Последний раз эта тема возникает около тысяча семьсот сорокового года во время длительной агонии Свифта, лет, вероятно, промелькнувших для него как одно невыносимое мгновение, как пребывание в адской вечности. Свифт был наделен ледяным умом и злостью, но, как и Флобера, его пленяла тупость, может быть, оттого, что он знал, что в конце его ждет безумие. В третьей части «Гулливера» он тщательно и с ненавистью изобразил дряхлое племя бессмертных людей, предающихся бесконечному вялому обжорству, неспособных к общению, потому что время переделало язык, а равно неспособных к чтению, потому что от одной до другой строки они все забывают. Зарождается подозрение, что Свифт изобразил весь этот ужас оттого, что сам его страшился, а может быть, он хотел его заговорить. В 1717 году он сказал Юнгу, тому, который написал «Night Thoughts»[219]: «Я, как это дерево, начну умирать с вершины». Несколько страшных фраз Свифта для нас едва ли не важнее длинной цепи событий его жизни. Это зловещее угрюмство порой охватывает и тех, кто о нем пишет, словно и для высказывающих свое суждение о Свифте главное — от него не отстать. «Свифт — это падение великой империи», — написал о нем Теккерей. Все же больше всего потрясает то, как он воспользовался таинственными словами Бога.
Глухота, головокружения, страх сойти с ума и в конце концов слабоумие усугубили свифтовскую меланхолию. У него появились провалы в памяти. Он не хотел надевать очки и не мог читать и писать. Каждый день он молил Бога о смерти. И вот однажды, когда он уже был при смерти, все услышали, как этот безумный старик, быть может, смиренно, быть может, отчаянно, но может быть, и так, как произносит такие слова человек, хватающийся за единственное, что ему не изменит, твердит: «Я тот, кто есть, я тот, кто есть».
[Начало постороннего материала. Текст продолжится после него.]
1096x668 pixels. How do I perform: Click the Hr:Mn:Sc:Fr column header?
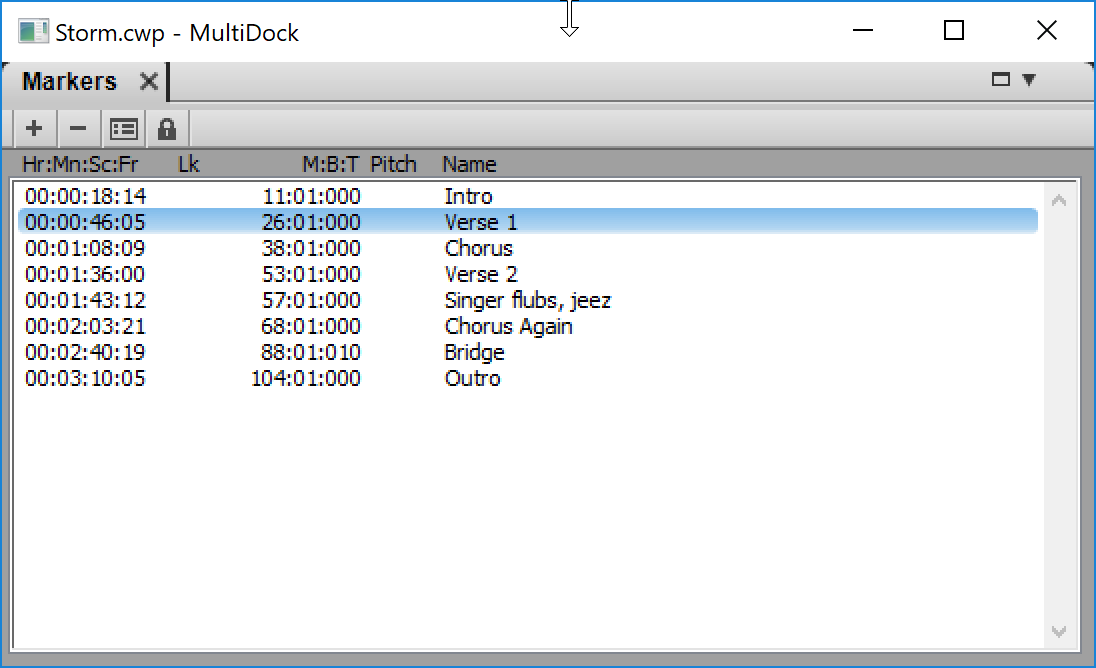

«Пусть я несчастен, но я есть» — вот что, вероятно, должен был чувствовать Свифт, и еще: «Я столь же насущно необходимая и неизбежная частичка универсума, как и все остальные», и еще: «Я то, чем хочет меня видеть Бог, я таков, каким меня сотворили мировые законы», и, возможно, еще: «Быть — это быть всем».
И здесь завершается история этой фразы. В качестве эпилога я хотел бы привести слова, которые, уже будучи при смерти, сказал Шопенгауэр Эдуарду Гризебаху: «Если порой я уверялся в том, что я несчастен, это было сущим недоразумением и заблуждением. Я принимал себя не за того, кем был, например, за того, кто исполняет обязанности профессора, но не в состоянии стать полноправным профессором, за того, кого судят за клевету, за влюбленного, которого отвергает девушка, за больного, которому не выйти из дому, или за других людей со сходными бедами. Но я не был этими людьми. Это в конечном счете были одеяния, в которые я облачался и которые скинул. Но кто я в действительности? Я автор „Мира как воли и представления“, я тот, кто дал ответ на загадку бытия, я тот, о ком будут спорить мыслители грядущего. Вот это я, и никому, пока я жив, этого оспорить не удастся». Но именно потому, что он написал «Мир как воля и представление», Шопенгауэр отлично знал, что быть мыслителем точно такая же иллюзия, как быть больным или отверженным, и что он был другое, совсем другое. Совсем не то: он был воля, темная личность, Пароле, то, чем был Свифт.